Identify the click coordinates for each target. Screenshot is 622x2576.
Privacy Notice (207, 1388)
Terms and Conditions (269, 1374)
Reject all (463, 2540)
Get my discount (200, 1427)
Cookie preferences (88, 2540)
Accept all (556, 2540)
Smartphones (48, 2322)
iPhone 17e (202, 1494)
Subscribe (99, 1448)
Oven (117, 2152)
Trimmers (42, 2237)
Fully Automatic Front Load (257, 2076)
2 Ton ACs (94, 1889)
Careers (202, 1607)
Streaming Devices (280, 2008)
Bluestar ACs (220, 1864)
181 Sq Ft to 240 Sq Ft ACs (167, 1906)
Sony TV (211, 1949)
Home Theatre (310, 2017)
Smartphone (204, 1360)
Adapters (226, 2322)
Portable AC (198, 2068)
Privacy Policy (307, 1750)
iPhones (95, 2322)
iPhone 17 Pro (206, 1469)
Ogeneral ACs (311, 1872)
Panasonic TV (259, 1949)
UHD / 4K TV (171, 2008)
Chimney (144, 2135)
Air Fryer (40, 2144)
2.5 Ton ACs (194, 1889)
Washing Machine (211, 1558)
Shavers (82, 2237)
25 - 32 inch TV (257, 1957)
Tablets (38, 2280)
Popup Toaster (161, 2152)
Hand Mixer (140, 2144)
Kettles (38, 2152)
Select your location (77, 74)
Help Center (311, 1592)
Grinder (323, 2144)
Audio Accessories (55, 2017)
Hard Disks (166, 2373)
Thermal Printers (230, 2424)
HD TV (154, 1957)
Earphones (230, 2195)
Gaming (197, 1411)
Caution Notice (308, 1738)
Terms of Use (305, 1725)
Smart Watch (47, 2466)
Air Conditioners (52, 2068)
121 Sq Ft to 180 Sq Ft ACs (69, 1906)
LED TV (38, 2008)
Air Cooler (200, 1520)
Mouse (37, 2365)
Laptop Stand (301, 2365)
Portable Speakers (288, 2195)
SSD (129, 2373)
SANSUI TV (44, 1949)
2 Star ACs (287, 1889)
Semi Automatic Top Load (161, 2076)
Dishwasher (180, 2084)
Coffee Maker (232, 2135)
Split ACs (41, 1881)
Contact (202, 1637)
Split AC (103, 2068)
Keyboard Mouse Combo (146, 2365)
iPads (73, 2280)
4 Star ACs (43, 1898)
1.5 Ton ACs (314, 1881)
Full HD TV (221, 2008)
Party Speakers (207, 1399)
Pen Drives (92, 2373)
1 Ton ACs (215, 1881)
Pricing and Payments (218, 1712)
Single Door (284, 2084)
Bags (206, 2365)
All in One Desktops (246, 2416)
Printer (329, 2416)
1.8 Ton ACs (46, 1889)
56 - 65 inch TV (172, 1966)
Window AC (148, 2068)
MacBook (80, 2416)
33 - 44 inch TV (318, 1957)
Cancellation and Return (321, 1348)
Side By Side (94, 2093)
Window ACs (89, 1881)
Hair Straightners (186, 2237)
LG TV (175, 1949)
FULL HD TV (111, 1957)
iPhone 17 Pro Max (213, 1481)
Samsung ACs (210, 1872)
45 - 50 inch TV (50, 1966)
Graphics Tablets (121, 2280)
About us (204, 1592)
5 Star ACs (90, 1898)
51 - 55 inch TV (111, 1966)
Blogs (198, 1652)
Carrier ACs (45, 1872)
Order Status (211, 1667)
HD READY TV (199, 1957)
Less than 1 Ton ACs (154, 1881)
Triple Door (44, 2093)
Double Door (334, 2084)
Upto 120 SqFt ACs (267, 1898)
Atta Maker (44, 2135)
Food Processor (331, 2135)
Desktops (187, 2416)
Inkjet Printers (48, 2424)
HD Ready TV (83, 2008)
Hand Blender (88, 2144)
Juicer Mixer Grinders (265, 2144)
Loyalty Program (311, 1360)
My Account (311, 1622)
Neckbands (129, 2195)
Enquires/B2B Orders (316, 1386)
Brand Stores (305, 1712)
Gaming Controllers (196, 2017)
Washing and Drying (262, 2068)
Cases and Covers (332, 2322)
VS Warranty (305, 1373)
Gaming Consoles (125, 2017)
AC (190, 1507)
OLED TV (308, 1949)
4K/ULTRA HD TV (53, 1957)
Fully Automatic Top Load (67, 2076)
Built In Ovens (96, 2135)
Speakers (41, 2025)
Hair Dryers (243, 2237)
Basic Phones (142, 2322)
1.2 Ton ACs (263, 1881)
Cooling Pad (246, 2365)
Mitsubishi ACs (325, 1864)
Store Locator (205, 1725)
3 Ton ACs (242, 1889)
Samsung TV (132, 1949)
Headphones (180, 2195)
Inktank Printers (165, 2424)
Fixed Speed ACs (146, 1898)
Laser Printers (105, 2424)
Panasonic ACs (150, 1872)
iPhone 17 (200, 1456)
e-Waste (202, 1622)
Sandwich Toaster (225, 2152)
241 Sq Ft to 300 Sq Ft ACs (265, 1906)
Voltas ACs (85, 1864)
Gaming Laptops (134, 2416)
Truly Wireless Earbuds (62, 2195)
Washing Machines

☆ ☆ ☆

WORK INSTRUCTIONS = Working from the records above, write out verbatim only the lines from the line containing "Hard Disks (166, 2373)" through the line containing "SSD (129, 2373)".

OUTPUT FOR THIS TASK =
Hard Disks (166, 2373)
Thermal Printers (230, 2424)
HD TV (154, 1957)
Earphones (230, 2195)
Gaming (197, 1411)
Caution Notice (308, 1738)
Terms of Use (305, 1725)
Smart Watch (47, 2466)
Air Conditioners (52, 2068)
121 Sq Ft to 180 Sq Ft ACs (69, 1906)
LED TV (38, 2008)
Air Cooler (200, 1520)
Mouse (37, 2365)
Laptop Stand (301, 2365)
Portable Speakers (288, 2195)
SSD (129, 2373)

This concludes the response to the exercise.